Restoring public trust
For Kottick, the rebuilding of public trust in real estate requires stronger cooperation between market leaders, associations and supervisors. He emphasizes that, although important, must be informed by those who actually understand the company.
Too often decisions are made without input from practitioners, resulting in rules that may not reflect the reality of the industry, he said. As he put it: “You would not build medical administration without doctors at the table,” and real estate should not be different. Ensuring that experienced professionals are part of the policy -making process is crucial for creating honest, effective supervision, he said.
At the same time, Kottick acknowledges that no system can eliminate any problem. “Things happen,” he said. “You will always have inevitable events that you cannot predict. You simply ensure that you have mechanisms so that they do not repeat themselves.”
Market forecasts
Kottick remains optimistic about the housing market in Canada, even in the midst of soothing circumstances in some of the largest cities in Canada, such as Toronto and Vancouver.
He emphasizes that the country has been struggling for a long time with a chronic housing shortage that is relative to population growth. In recent years, this imbalance has only been deepened with historical levels of immigration, creating sustainable pressure on both the ownership and the rental markets.
Loan conditions support the question further, he said.
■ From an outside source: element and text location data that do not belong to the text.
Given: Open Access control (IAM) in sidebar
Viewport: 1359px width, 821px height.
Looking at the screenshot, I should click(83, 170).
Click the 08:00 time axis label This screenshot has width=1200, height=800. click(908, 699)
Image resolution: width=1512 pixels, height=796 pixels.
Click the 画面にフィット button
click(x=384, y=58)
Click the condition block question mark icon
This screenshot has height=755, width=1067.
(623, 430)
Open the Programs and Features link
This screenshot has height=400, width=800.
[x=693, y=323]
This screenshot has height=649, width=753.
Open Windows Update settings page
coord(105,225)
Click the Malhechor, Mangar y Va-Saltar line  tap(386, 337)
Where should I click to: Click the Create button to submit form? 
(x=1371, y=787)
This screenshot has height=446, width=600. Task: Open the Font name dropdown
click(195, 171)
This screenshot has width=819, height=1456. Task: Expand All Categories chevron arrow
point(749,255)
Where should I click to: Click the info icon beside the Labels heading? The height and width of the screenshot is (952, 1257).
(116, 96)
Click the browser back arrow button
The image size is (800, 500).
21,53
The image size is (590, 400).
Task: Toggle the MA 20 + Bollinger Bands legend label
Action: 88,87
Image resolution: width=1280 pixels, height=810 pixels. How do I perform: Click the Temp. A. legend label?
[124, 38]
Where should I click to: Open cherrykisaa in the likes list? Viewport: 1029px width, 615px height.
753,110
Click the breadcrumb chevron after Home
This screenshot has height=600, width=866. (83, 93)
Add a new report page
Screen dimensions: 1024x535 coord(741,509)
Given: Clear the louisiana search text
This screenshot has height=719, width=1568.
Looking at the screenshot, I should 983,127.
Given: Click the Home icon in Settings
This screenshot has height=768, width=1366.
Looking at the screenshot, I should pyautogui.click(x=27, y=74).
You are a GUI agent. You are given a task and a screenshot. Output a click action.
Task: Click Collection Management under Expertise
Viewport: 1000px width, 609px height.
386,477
With interest rates at relatively low levels – and the possibility of further reductions ahead – capital remains accessible.
At the same time, Kottick said that a considerable pool of pent -up buyers is waiting to go back into the market.
Although the uncertainty surrounding rates in 2025 delayed the momentum, Kottick regards this as a temporary obstacle. He is of the opinion that the Handelsval Disada will be solved, so that the road is cleared for a rebound.
“Once this has been established, the locks will open,” he said.
Kottick also claims that the foreign buyer ban in Canada inadvertently worsened the limitations of delivery. He said that many people do not realize that new condominium projects require that 70 percent of the units must be declared before the construction can start, and foreign investors have provided historically essential financing. By cutting off that capital, the government has stuck the new housing stock.
He said that although the policy seems politically attractive: “Optical, people don’t understand that it actually has a negative effect.”
Advice to bloom in a challenging market
For Kottick, difficult markets separate the best agents from the rest. He said that when the circumstances get heavy, top performers do not slow down – they are rising.
Instead of withdrawing, they return to Fundamentals: make contact with their networks, consistently reach and remain visible.
“The best agents never get their foot off the gas,” he said.
He remembers the early days of the Pandemie as a good example. Many agents treated the disruption as a break, just to restart their companies later. In the meantime, those who kept active – calling customers, offering their markets and maintaining relationships – were ready when the demand increased.
Kottick advises agents to concentrate on “The Little Things”-Regulatory customer raccons, consistent follow-ups and cherishing relationships.
A modern brand
From a Mississauga child who is curious about people, to a C-suite director focused on norms and advanced tools, Kottick’s through Line is simple: credibility first. While the market finds its foot, he gambles the future of RE/Max on the quiet work of better advice, more stable leadership and results that you can measure.

Courtney Zwicker is a digital reporter and associated editor for REM. She is located in Atlantic Canada and has more than ten years of experience with daily business news.